Una prima udienza è in calendario lunedì. La richiesta di rientro di Latorre, è motivata dal malore che ne ha reso necessario il ricovero in un ospedale di New Delhi. E’ possibile che una decisione del massimo tribunale indiano sul caso possa giungere nel giro di alcuni giorni. Mentre già domani il fuciliere potrebbe essere dimesso. Massimiliano Latorre, continua la sua degenza in un ospedale della capitale indiana, in condizioni che continuano ad essere definite buone, alle prese con specifiche terapie motorie.

Latorre sarà visitato da un neurologo tarantino, Salvatore Mendicini, 52enne tarantino, capitano di vascello della Marina Militare e direttore dell’ospedale militare di Taranto che partirà stasera da Roma per raggiungere il marò non appena questi sarà dimesso dall’ospedale di New Delhi. Il neurologo si tratterrà in India una settimana per diagnosticare le condizioni di salute.

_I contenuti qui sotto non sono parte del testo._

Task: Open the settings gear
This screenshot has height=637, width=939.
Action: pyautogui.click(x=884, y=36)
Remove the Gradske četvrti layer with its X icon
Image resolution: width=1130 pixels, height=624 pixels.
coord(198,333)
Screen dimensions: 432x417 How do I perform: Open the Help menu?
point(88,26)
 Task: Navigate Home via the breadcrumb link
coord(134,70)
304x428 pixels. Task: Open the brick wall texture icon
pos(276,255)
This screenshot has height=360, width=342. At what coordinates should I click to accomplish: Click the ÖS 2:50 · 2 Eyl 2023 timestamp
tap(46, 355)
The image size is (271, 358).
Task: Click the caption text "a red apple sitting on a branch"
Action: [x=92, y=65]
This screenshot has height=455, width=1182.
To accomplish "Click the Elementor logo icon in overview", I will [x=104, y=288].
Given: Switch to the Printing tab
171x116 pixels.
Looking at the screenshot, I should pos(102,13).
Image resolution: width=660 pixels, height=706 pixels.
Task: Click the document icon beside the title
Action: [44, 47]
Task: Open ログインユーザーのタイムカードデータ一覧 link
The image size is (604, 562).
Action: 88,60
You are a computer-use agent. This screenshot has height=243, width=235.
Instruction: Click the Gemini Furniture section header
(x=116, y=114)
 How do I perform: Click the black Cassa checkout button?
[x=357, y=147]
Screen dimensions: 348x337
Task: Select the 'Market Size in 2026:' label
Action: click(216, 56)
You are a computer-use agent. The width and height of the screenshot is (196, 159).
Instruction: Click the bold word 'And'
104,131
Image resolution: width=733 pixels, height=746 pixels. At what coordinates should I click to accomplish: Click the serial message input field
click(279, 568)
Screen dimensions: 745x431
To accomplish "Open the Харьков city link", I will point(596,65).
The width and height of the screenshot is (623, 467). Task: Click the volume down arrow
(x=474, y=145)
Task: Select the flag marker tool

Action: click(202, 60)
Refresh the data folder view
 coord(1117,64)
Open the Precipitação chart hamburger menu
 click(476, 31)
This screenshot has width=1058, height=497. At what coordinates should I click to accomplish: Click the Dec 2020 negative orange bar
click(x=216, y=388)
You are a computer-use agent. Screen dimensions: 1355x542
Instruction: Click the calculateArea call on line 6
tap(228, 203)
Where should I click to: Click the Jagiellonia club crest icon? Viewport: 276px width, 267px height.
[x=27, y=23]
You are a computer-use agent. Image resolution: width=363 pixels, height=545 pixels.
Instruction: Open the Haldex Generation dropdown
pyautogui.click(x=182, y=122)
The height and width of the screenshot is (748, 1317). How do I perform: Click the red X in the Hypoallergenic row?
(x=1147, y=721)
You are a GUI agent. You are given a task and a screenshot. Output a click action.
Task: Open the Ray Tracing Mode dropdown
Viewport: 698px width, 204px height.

Lo scorso 1o settembre Latorre ha accusato un malore che ne ha reso necessario il ricovero nel dipartimento di neurologia di un ospedale di New Delhi. I medici indiani hanno diagnosticato un attacco ischemico transitorio (Tia). Il marò è stato sottoposto a esami clinici e terapie rigenerative in un ospedale di New Delhi. Il ministro della Difesa Roberta Pinotti, che si è recata immediatamente in India “per accertarsi di persona delle condizioni di salute di Latorre ed essere vicina ai nostri fucilieri di Marina e alle loro famiglie”, al termine della sua audizione alle commissioni Esteri e Difesa riunite di Camera e Senato il 3 settembre, ha dichiarato: “Lavoriamo a 360 gradi per risolvere il caso dei due marò. Abbiamo sempre sostenuto che non possono essere giudicati in India”.